> Exercise prompt: Copy exactly, no pictures: every line from the one that contains "Given: Click the 1B $EIKE allocation cell" through the end of the entries below.

> Listed entries:

^^^^^^^^^^^^^^^^

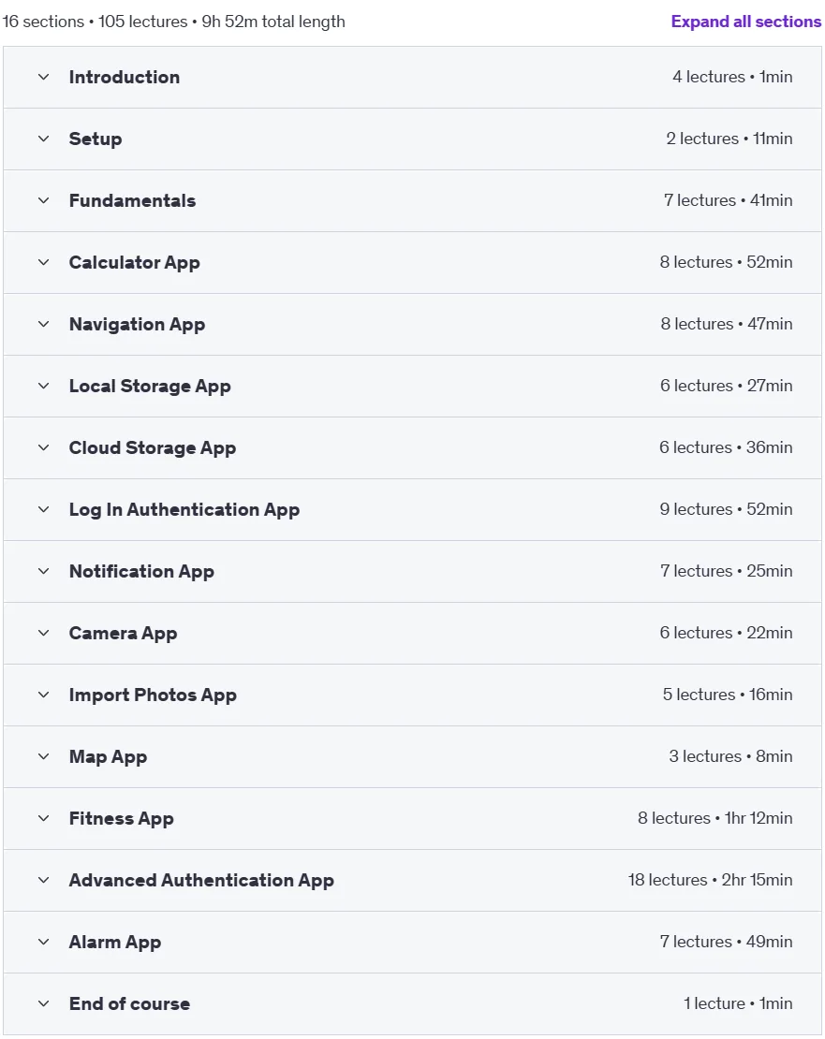
Task: Select the Alarm App section title
Action: 114,943
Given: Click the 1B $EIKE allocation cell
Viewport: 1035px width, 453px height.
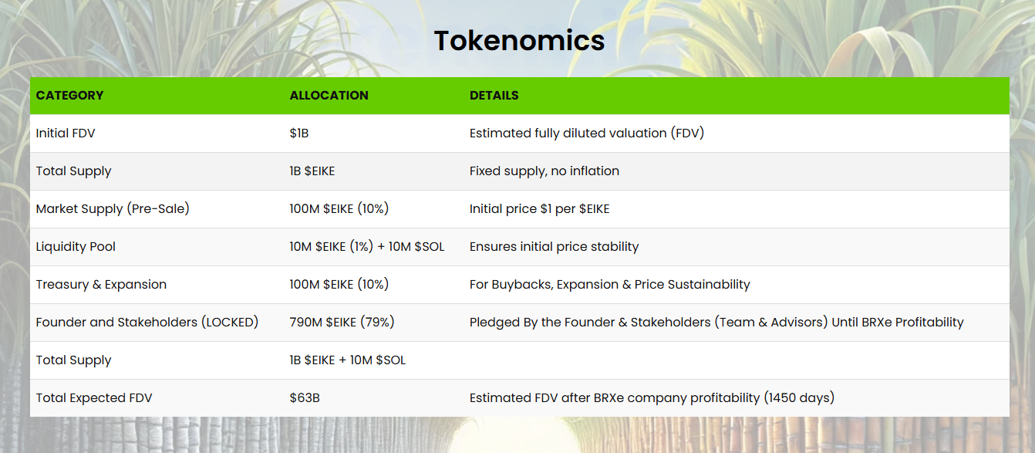Looking at the screenshot, I should pos(312,171).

^^^^^^^^^^^^^^^^

> Output for this exercise:
Given: Click the 1B $EIKE allocation cell
Viewport: 1035px width, 453px height.
Looking at the screenshot, I should pos(312,171).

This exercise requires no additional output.